Stored data entries
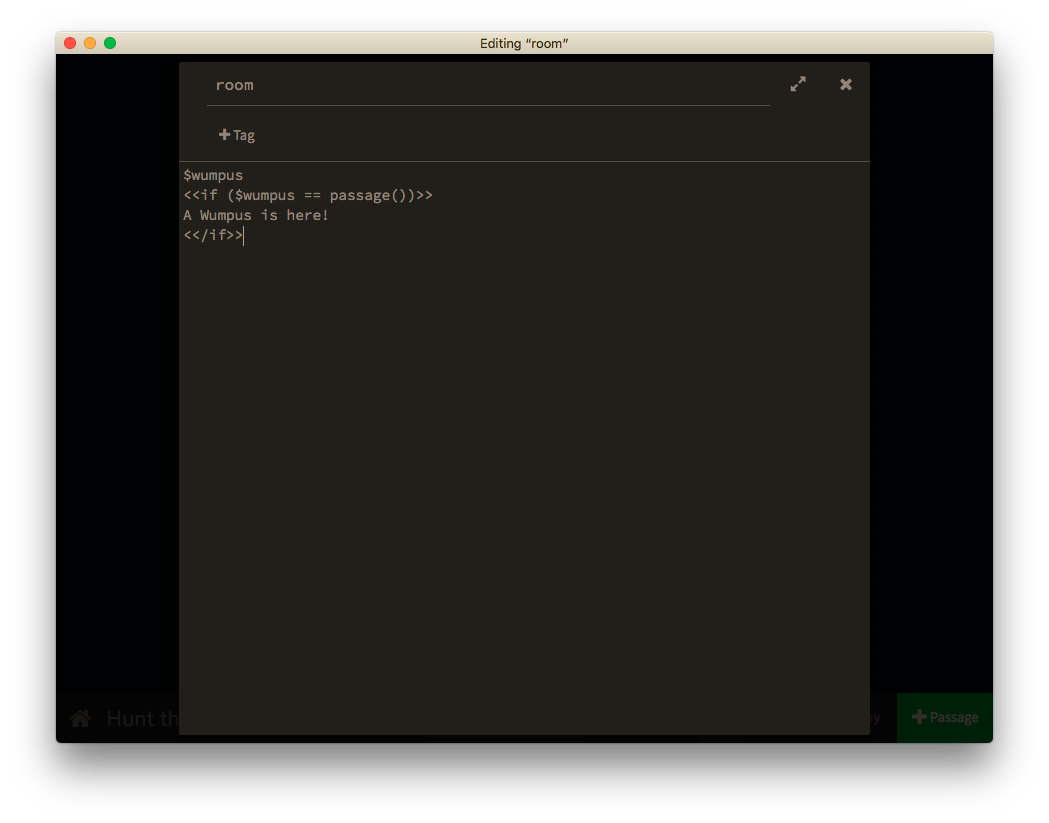
Task: Click the underline beneath the passage title
Action: tap(488, 104)
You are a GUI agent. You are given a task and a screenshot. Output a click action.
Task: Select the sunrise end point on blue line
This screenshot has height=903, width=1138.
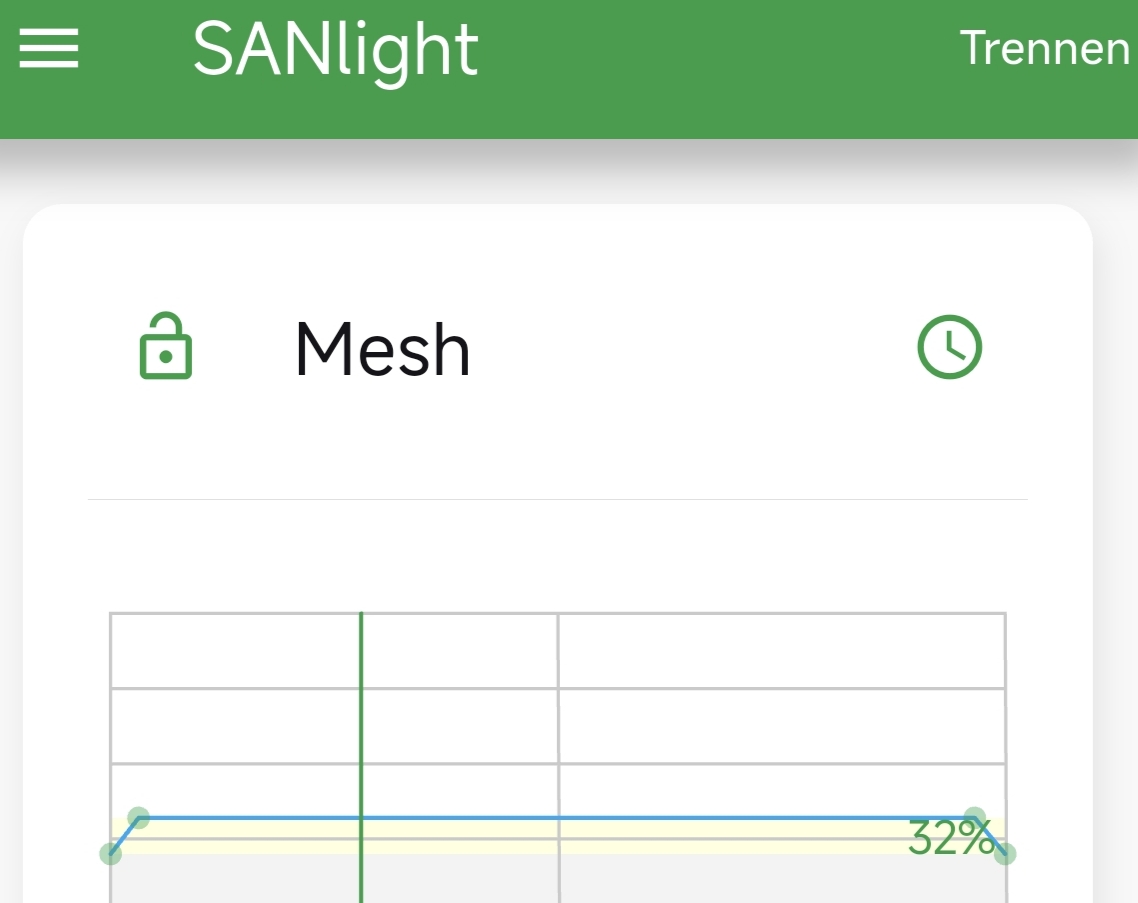click(x=139, y=818)
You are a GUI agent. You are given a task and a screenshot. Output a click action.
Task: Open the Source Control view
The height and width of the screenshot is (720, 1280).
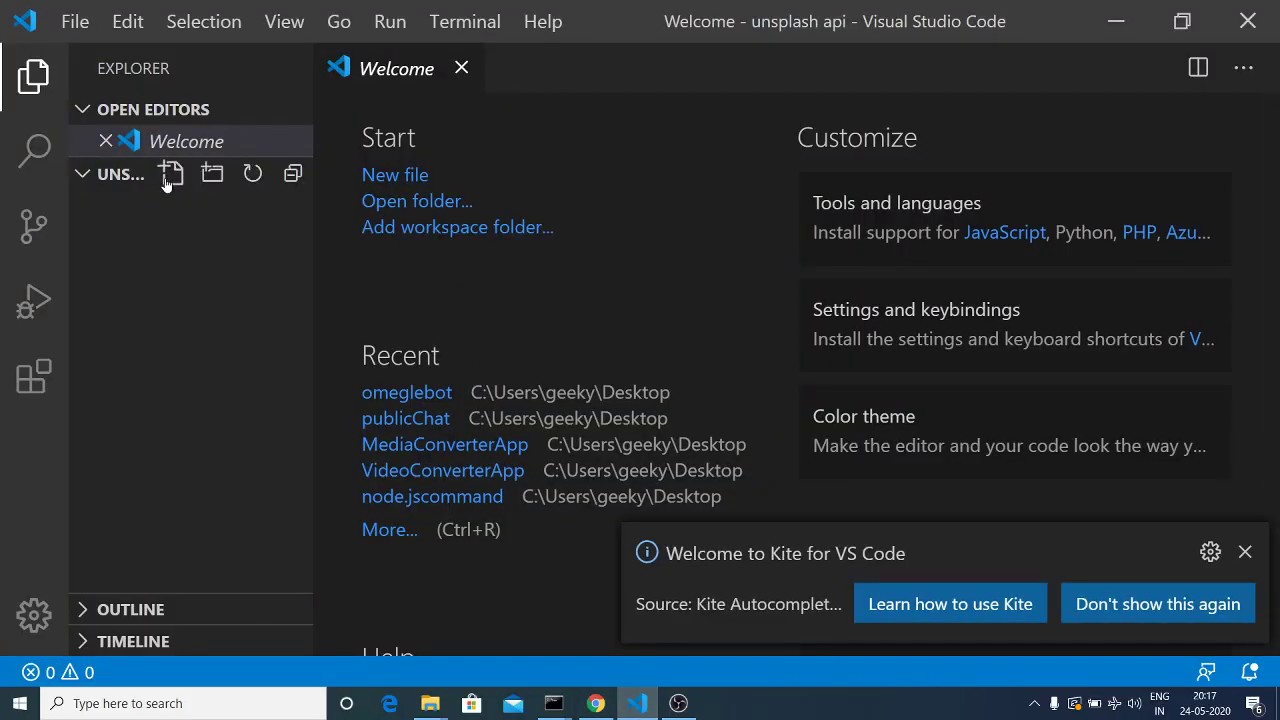(34, 226)
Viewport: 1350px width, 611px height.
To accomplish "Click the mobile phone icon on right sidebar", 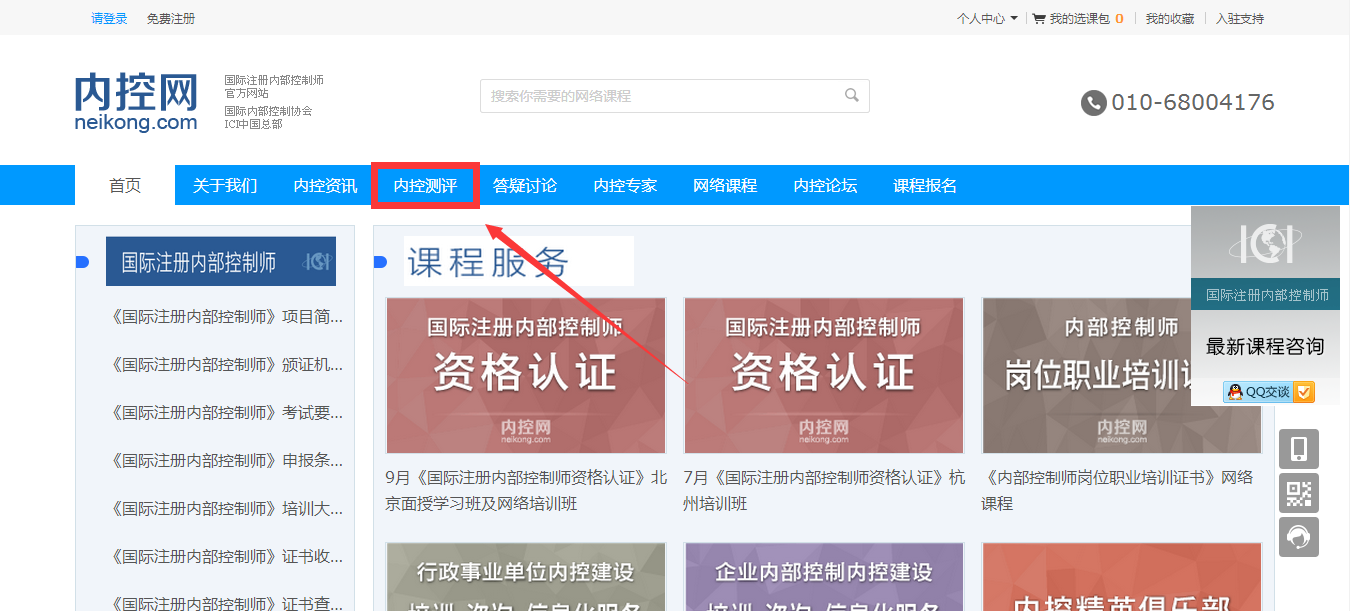I will pyautogui.click(x=1298, y=449).
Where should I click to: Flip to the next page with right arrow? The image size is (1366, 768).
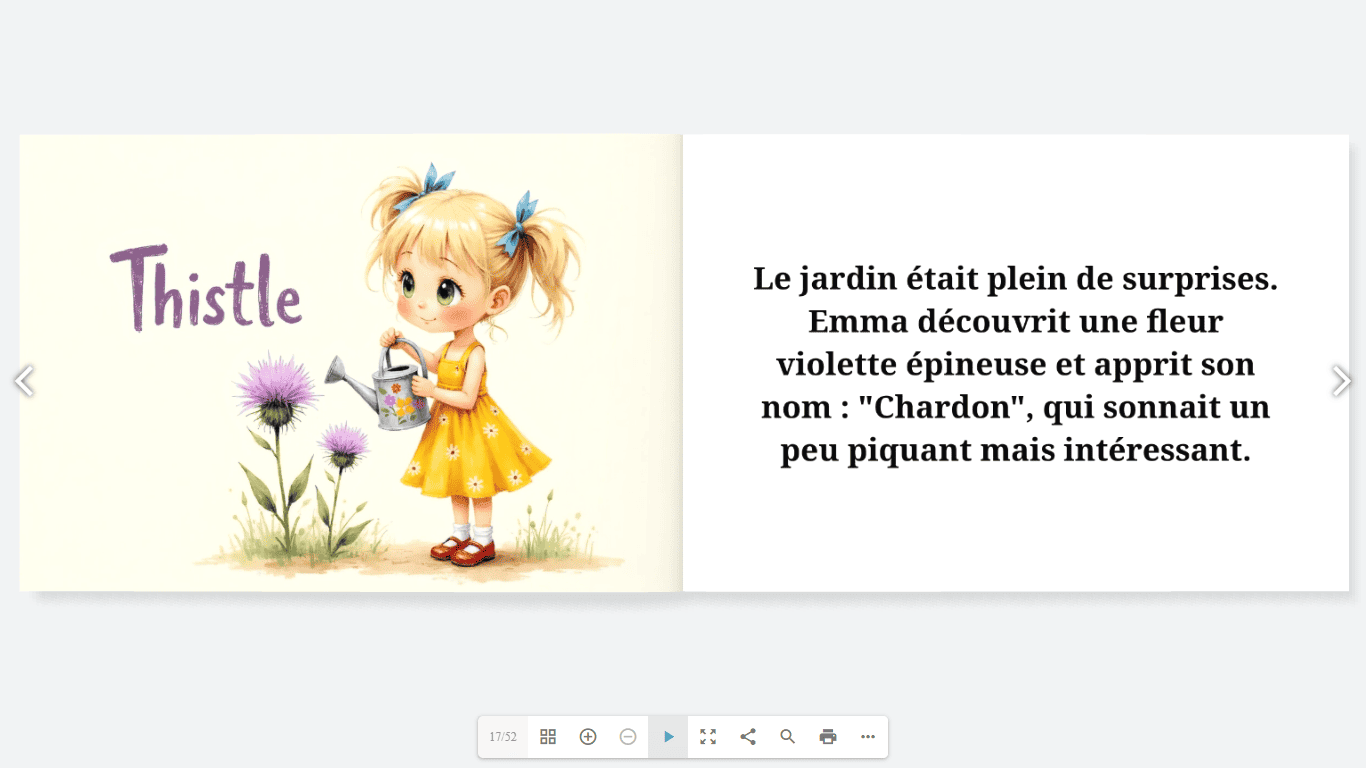[1341, 381]
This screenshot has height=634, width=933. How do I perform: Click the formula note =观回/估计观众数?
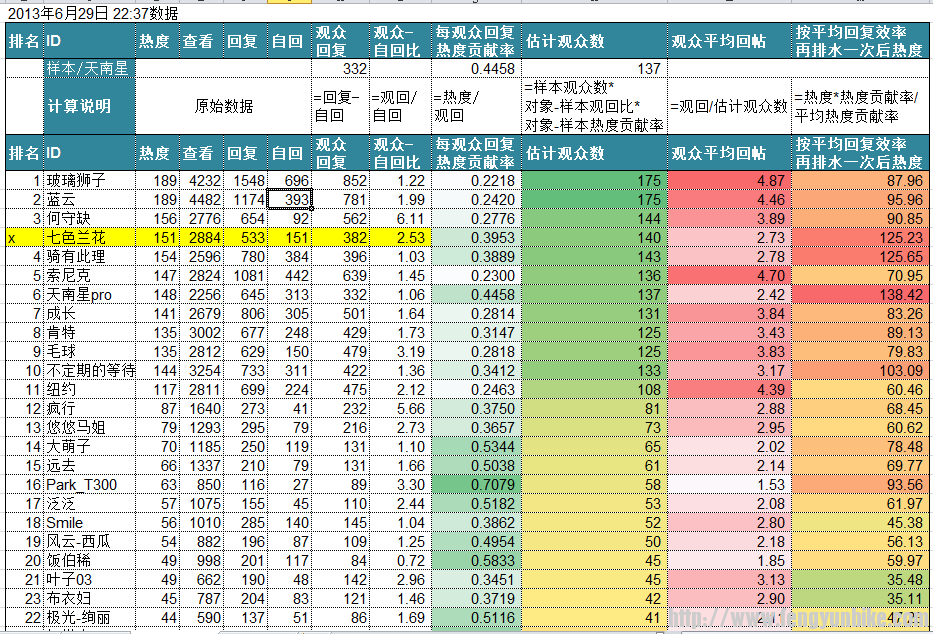[728, 106]
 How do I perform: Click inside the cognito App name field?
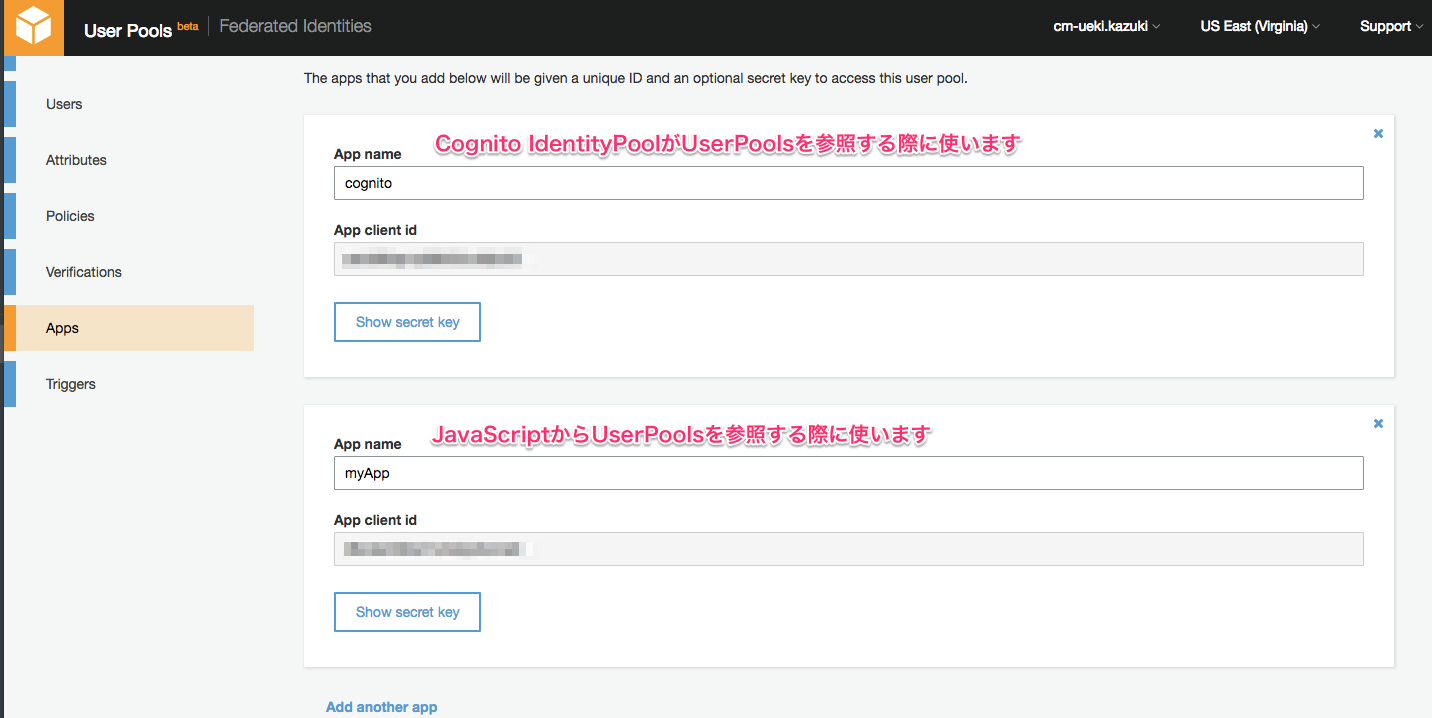pos(848,183)
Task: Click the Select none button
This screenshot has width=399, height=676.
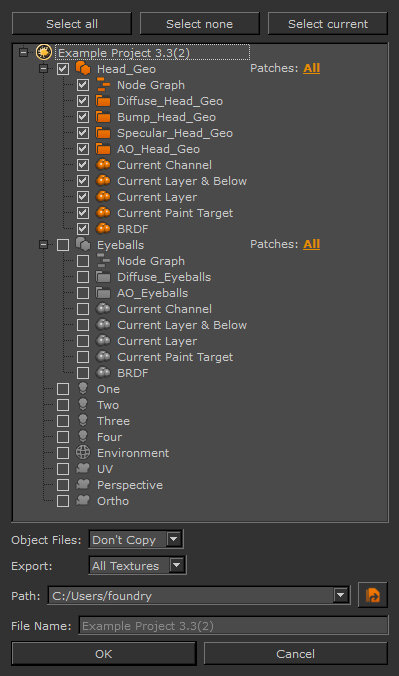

Instructions for the task :: The lines to retype begin with the one containing "How do I perform: Click inside" and end with the last line of the records. Reproduce them exactly and omit the pictures.

Result for this exercise ::
 How do I perform: Click inside the cognito App name field?
pos(848,183)
Task: Click the Select none button
This screenshot has width=399, height=676.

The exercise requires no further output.